What did my boyfriend think?  I found in sharing the news of our pregnancy that some (I think many) men are not brought up to naturally consider themselves fathers; they are groomed to be, in my experience, strategic guys with various appetites.  The ones that are keepers, like mine, are also lovers of their women and their shared community (I’ll leave the evaluation of their communication to foreshadowing for now; ahem…Mars vs. Venus)

Sitting together on our chaise four years ago, in our fresh young pad chatting about the future of his clothing line and necessary career moves I looked him clear in the eyes and shared the news… “we’re pregnant!”
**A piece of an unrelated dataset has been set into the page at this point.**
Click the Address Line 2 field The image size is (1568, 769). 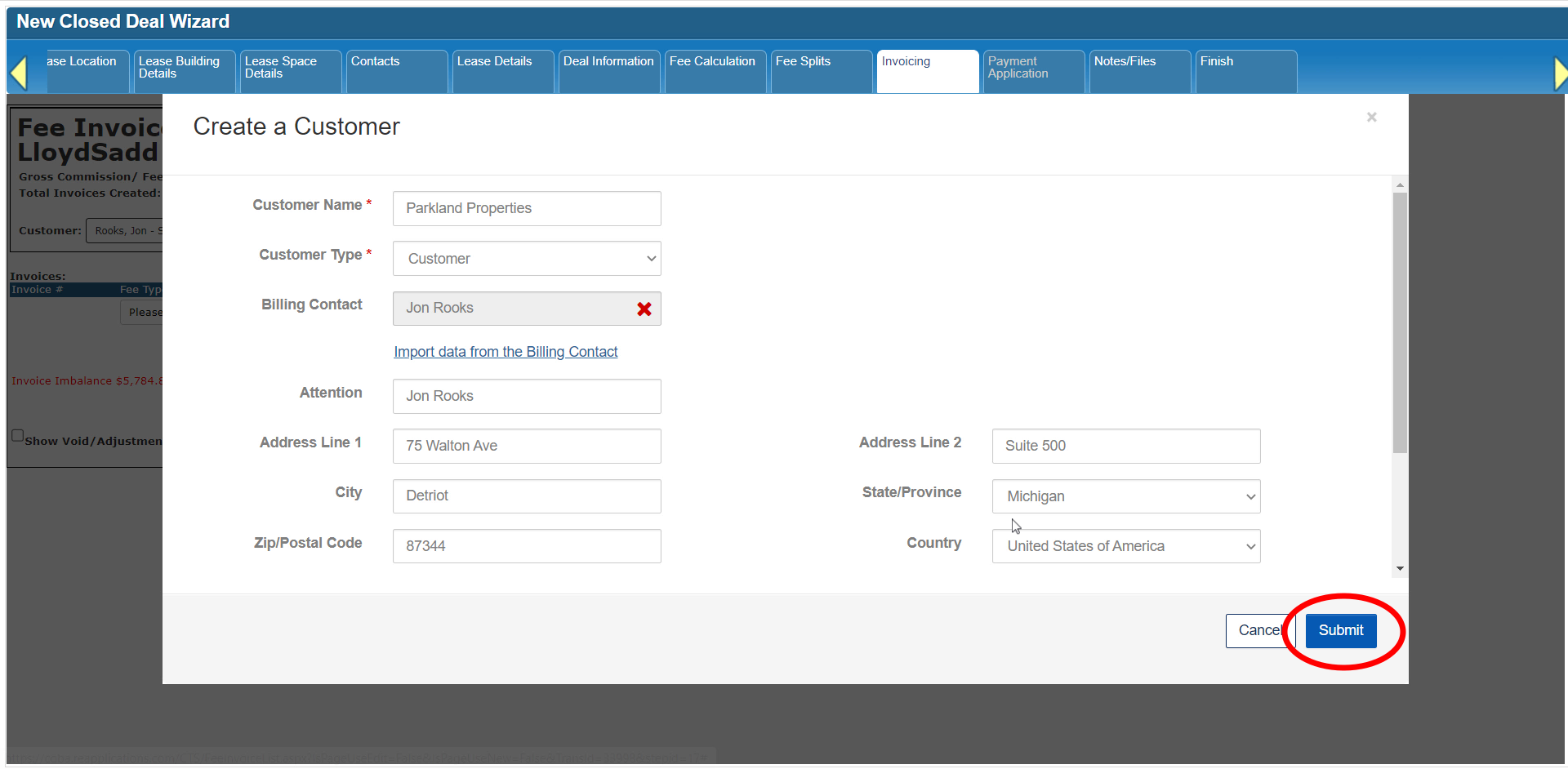point(1125,446)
While growing up I embraced my future role as mother volunteering in our meeting’s Sunday school, working as a nanny, lots of babysitting along with listening and caring for my friends thorough ups and downs.  I was provided, through these experiences, VIP admission into the realm of care provider, friend to others and especially children; I loved the inclusivity of this role in my community. I don’t think boys growing up alongside of me were fostered in this way.  They were the “wild things” (rude boys as my pops calls them), funny, wily and carefree.
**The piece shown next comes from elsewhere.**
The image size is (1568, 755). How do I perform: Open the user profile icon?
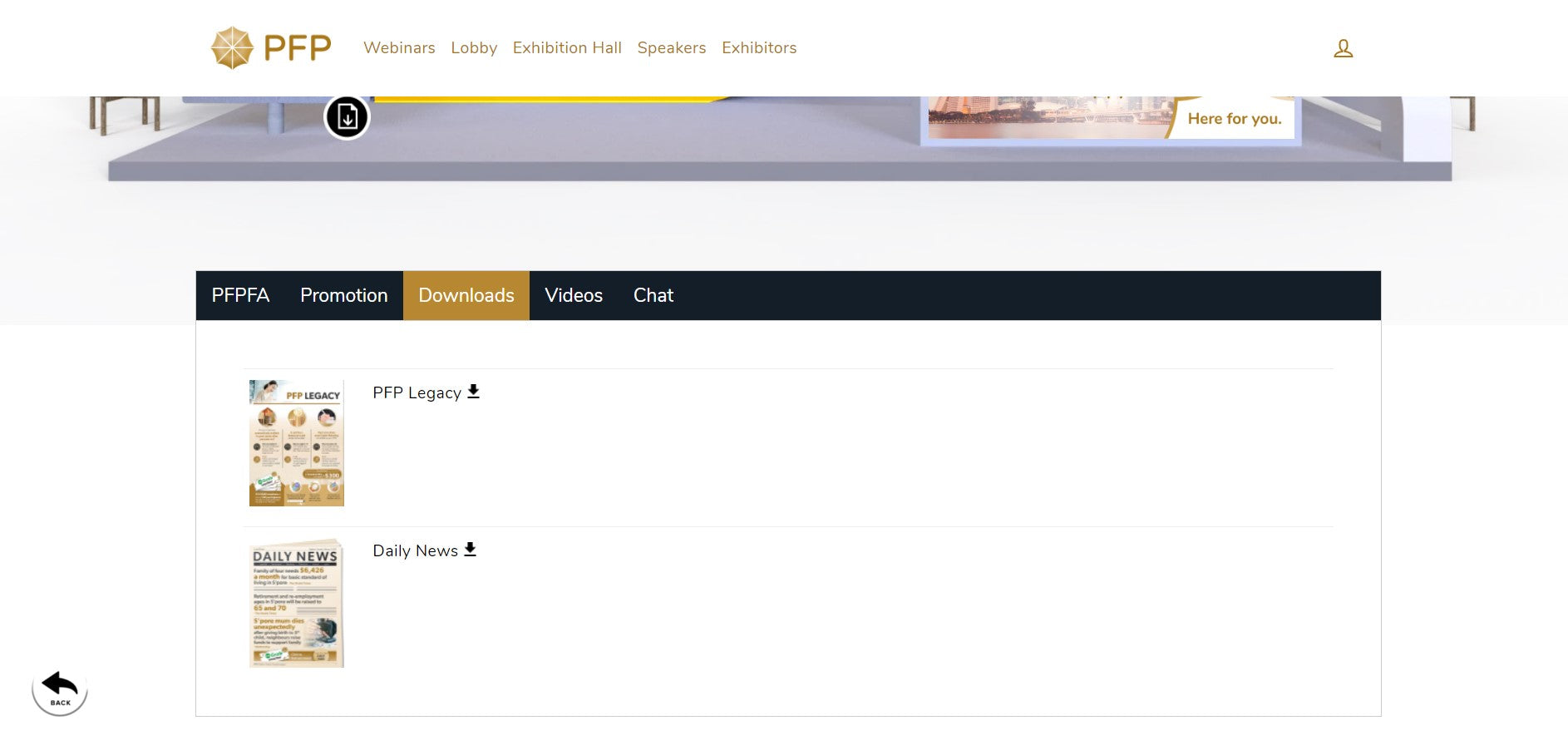point(1343,48)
I will compare my boyfriend’s immediate reaction to news of our pregnancy, to the response you may expect of someone being solicited to run for president of a newly formed republic after leaving their career as a fisherman/boxer/lumber jack for instance.  There was amazement mixed with self evaluation.

However, the moment following what amounts to an earthquake of thought, enforced my faith in his ability as a father.  He was collected and pensive; he shared that he had never taken the time to think of himself as a father and then, very purposefully he pulled out a notepad and began mapping out a financial plan to bring us inline as parents!
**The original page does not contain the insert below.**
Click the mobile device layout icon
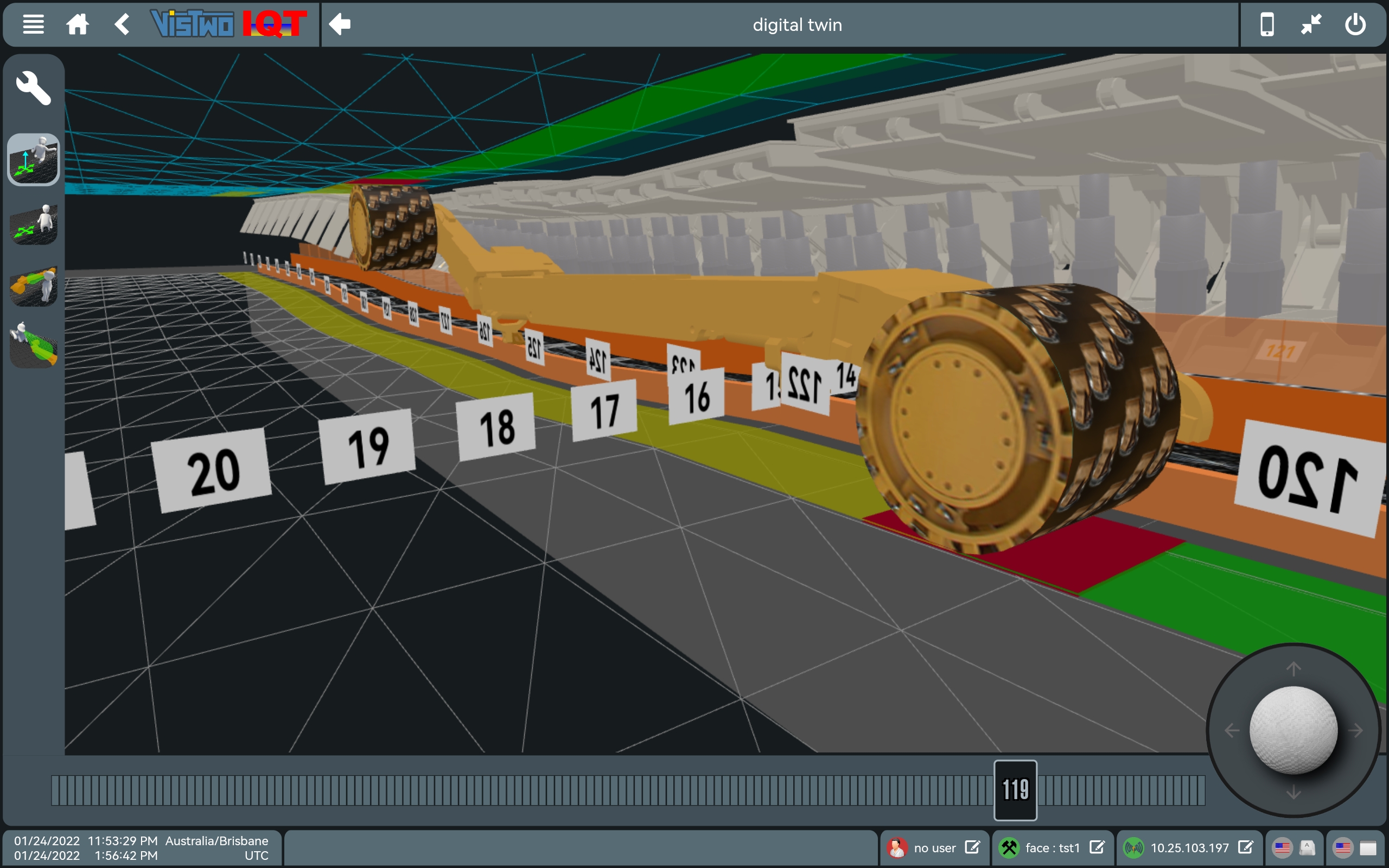This screenshot has height=868, width=1389. [x=1267, y=24]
Then as now in these churning times, I find these qualities of his mind; steadfast, strategic and solutions oriented excessively valuable to me, our daughter and our family. Leading me towered a gratefulness I seldom effectively express (insert Venus vs. Mars).

Together we bring balance to our family in a classic emotional sense.  This is why, in light of my experience I suggest, that these boys, these wild, carefree beings can be exactly the grounding force a woman like me values. I find their greatness is often punctuated in unexpected times and allows the emotional care providing women lessons in balance between the nurturing drive in ourselves and the realities of life and its surprises.

On the day my love and I jointly acknowledged our conception; sauntering nervously toward the light of parenthood, our declaration rang loud in the heart of my subconsciousness… “LET THE WILD RUMPUS START!”